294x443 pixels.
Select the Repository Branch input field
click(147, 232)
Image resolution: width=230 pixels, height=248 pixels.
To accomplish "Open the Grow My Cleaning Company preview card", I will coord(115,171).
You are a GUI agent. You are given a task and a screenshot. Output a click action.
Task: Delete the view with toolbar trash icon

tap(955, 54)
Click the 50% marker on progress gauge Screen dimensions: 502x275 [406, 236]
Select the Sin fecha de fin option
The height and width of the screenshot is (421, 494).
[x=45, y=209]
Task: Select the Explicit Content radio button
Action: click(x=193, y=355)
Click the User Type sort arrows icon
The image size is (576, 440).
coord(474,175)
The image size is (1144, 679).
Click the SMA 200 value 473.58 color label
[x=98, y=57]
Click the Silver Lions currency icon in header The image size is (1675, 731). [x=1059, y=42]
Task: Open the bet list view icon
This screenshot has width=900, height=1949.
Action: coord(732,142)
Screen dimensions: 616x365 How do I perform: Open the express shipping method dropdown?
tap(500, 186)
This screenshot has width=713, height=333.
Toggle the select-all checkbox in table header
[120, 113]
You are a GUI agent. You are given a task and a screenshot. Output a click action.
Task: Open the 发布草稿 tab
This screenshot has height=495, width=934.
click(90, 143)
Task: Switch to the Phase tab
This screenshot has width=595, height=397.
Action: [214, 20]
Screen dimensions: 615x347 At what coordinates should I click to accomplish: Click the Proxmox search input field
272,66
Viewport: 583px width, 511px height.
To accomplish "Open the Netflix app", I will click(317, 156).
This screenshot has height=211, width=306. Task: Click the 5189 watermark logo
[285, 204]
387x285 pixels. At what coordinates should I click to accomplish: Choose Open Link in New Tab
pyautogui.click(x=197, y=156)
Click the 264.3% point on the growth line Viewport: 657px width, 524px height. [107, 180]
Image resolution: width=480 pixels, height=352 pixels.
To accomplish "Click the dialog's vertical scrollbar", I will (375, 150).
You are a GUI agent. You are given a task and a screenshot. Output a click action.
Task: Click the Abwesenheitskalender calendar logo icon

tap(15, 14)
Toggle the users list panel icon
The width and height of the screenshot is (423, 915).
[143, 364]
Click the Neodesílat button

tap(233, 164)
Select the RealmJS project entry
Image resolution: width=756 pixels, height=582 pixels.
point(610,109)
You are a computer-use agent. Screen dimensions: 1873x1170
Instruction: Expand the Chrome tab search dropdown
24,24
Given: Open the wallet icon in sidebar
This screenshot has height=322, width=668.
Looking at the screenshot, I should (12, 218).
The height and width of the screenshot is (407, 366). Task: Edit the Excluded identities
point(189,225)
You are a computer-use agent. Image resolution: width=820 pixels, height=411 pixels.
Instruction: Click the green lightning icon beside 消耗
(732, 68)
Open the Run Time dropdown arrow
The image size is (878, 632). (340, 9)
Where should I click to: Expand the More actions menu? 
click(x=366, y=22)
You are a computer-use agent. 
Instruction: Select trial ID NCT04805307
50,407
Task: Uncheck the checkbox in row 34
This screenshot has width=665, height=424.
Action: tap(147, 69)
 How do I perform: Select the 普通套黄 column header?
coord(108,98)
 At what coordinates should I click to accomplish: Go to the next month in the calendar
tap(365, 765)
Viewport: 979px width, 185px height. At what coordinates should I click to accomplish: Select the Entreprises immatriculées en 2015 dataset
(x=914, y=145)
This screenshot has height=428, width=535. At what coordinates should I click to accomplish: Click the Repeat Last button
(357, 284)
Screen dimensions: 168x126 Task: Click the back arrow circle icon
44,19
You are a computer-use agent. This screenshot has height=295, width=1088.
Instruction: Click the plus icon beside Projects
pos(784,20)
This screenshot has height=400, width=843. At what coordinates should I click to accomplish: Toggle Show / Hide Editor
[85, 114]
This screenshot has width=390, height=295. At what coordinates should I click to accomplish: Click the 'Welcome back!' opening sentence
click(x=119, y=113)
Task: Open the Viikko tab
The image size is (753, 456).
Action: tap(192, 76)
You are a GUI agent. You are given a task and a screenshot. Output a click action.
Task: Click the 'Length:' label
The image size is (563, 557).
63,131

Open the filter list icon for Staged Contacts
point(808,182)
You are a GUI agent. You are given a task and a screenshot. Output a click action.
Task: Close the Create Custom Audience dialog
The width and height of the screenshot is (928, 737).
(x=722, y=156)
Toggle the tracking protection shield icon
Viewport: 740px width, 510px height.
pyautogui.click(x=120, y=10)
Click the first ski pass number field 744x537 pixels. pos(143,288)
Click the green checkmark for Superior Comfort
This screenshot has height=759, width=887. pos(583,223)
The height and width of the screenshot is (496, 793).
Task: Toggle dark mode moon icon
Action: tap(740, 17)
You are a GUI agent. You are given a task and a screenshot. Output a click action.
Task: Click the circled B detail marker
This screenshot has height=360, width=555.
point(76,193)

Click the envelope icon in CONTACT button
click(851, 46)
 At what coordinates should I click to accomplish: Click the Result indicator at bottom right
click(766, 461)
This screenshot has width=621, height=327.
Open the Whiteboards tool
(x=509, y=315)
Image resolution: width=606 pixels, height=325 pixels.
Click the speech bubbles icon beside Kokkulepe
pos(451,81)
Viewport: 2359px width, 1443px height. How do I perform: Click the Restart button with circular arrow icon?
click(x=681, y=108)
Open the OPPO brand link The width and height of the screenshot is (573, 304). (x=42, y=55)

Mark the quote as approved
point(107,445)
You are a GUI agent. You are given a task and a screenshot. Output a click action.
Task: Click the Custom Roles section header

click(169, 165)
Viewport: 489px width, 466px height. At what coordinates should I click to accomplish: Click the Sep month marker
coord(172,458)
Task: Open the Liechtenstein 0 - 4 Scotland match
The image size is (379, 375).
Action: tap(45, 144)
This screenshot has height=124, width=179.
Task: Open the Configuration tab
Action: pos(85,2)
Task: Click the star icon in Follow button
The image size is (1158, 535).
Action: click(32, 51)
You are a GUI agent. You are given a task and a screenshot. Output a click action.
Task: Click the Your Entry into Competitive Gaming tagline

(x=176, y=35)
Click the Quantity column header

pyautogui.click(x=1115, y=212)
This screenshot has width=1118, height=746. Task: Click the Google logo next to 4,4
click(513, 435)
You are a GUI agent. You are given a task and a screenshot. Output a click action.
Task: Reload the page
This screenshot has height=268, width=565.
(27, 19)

=====

**What you will do**
All lines of the material that contain the word "computer" should be listed.

**Response area**
You are a computer-use agent. Screen dimensions: 1873x1170
You are a computer-use agent. Image resolution: width=820 pixels, height=411 pixels.
You are a computer-use agent. 
You are a computer-use agent. This screenshot has height=295, width=1088.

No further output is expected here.